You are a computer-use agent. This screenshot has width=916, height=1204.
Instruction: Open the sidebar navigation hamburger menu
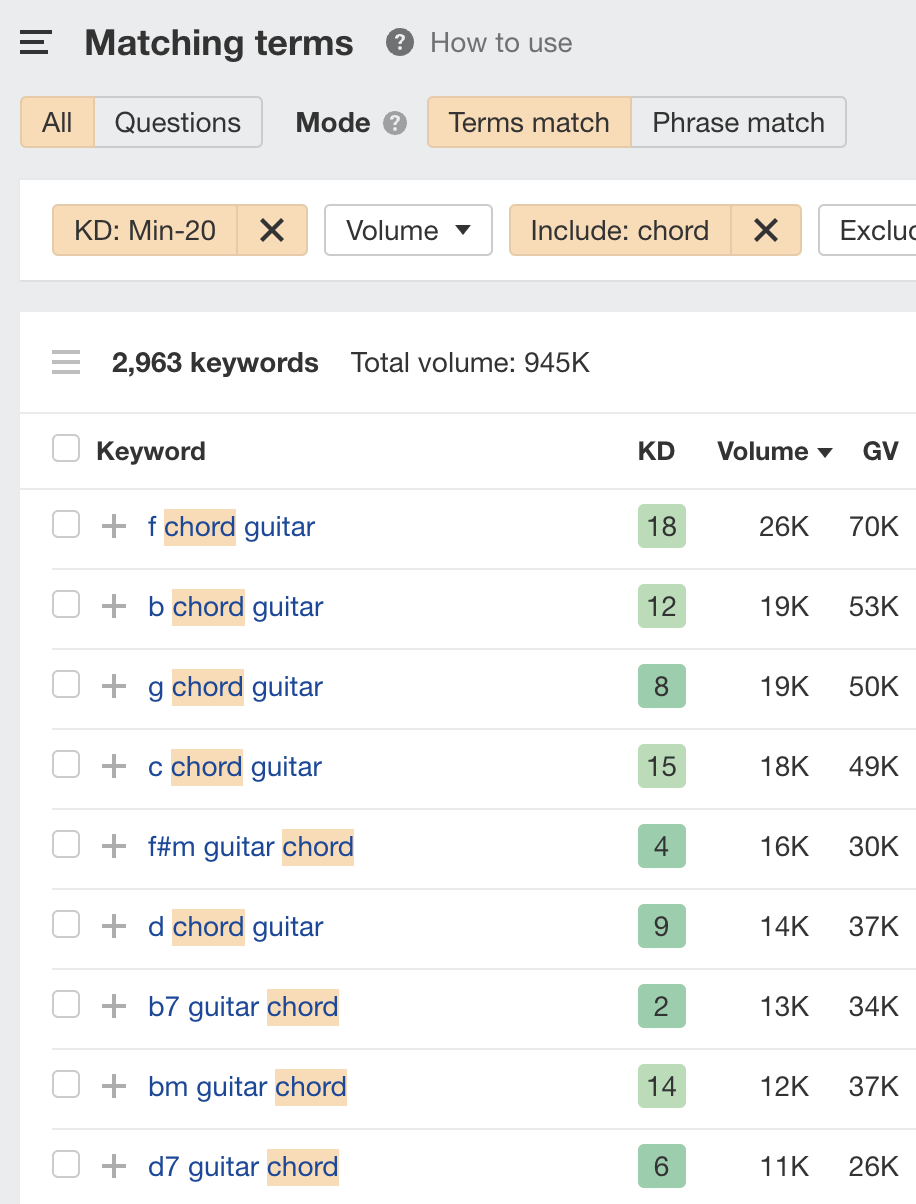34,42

════════

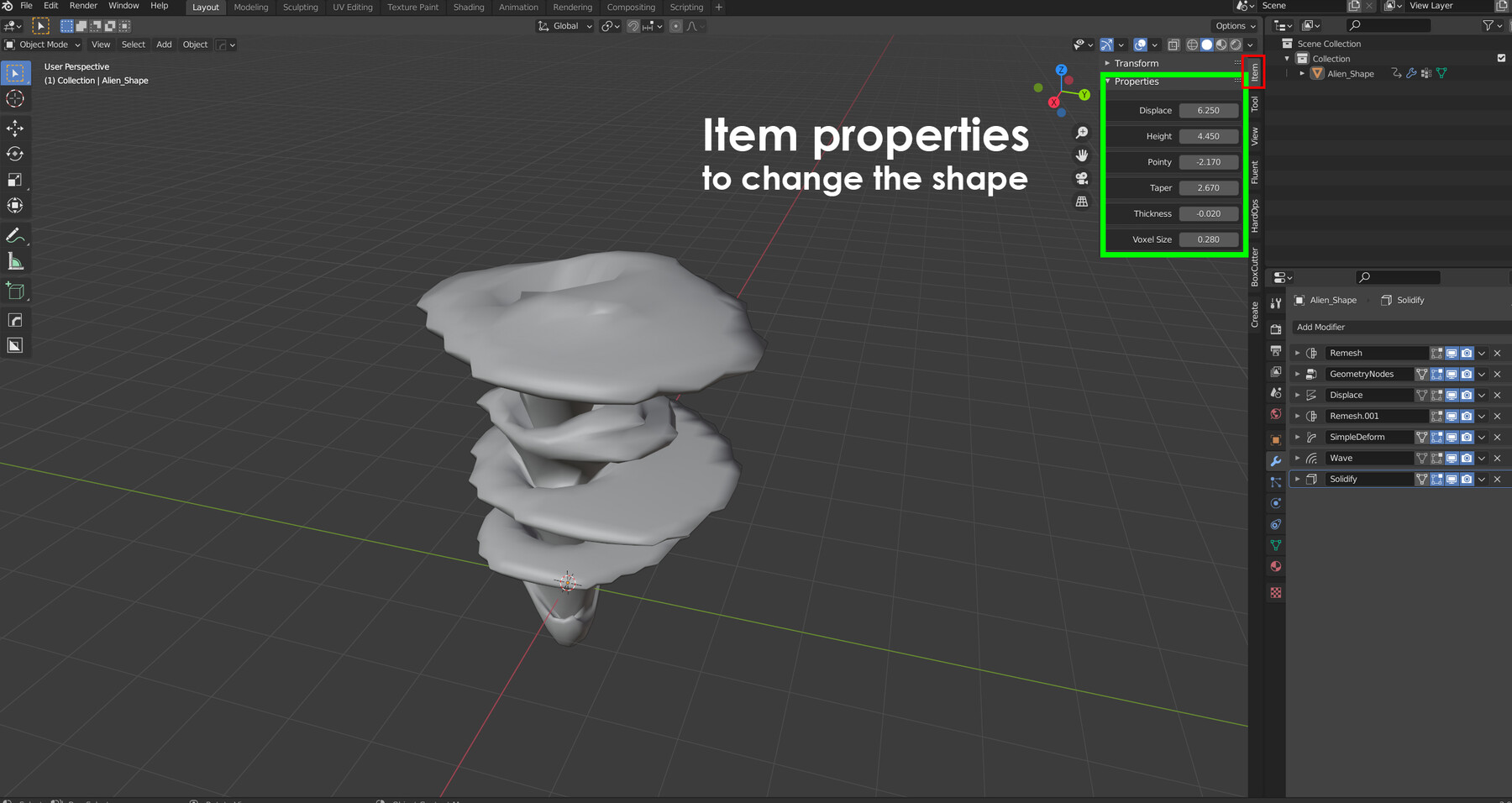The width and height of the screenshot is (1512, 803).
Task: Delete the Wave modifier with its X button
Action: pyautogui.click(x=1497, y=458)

════════

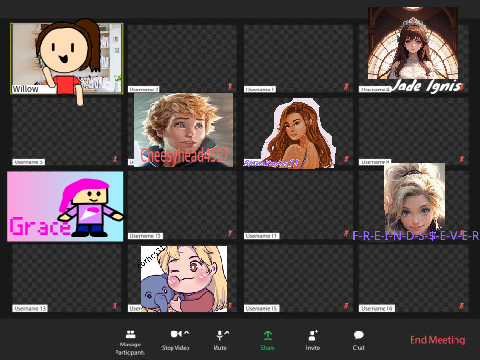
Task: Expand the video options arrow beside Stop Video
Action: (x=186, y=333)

════════

Alıştırmanın amacı: Kayıtlarda "The width and" geçen satırdan "Action: pyautogui.click(x=1497, y=458)" geçen satıra kadar, iki uç da dahil, satırları boş satırları atlayarak numaralı liste hâlinde yazar mısınız? Resimler cevapta yer almasın.

Sorunun cevabı:
1. The width and height of the screenshot is (1512, 803).
2. Task: Delete the Wave modifier with its X button
3. Action: pyautogui.click(x=1497, y=458)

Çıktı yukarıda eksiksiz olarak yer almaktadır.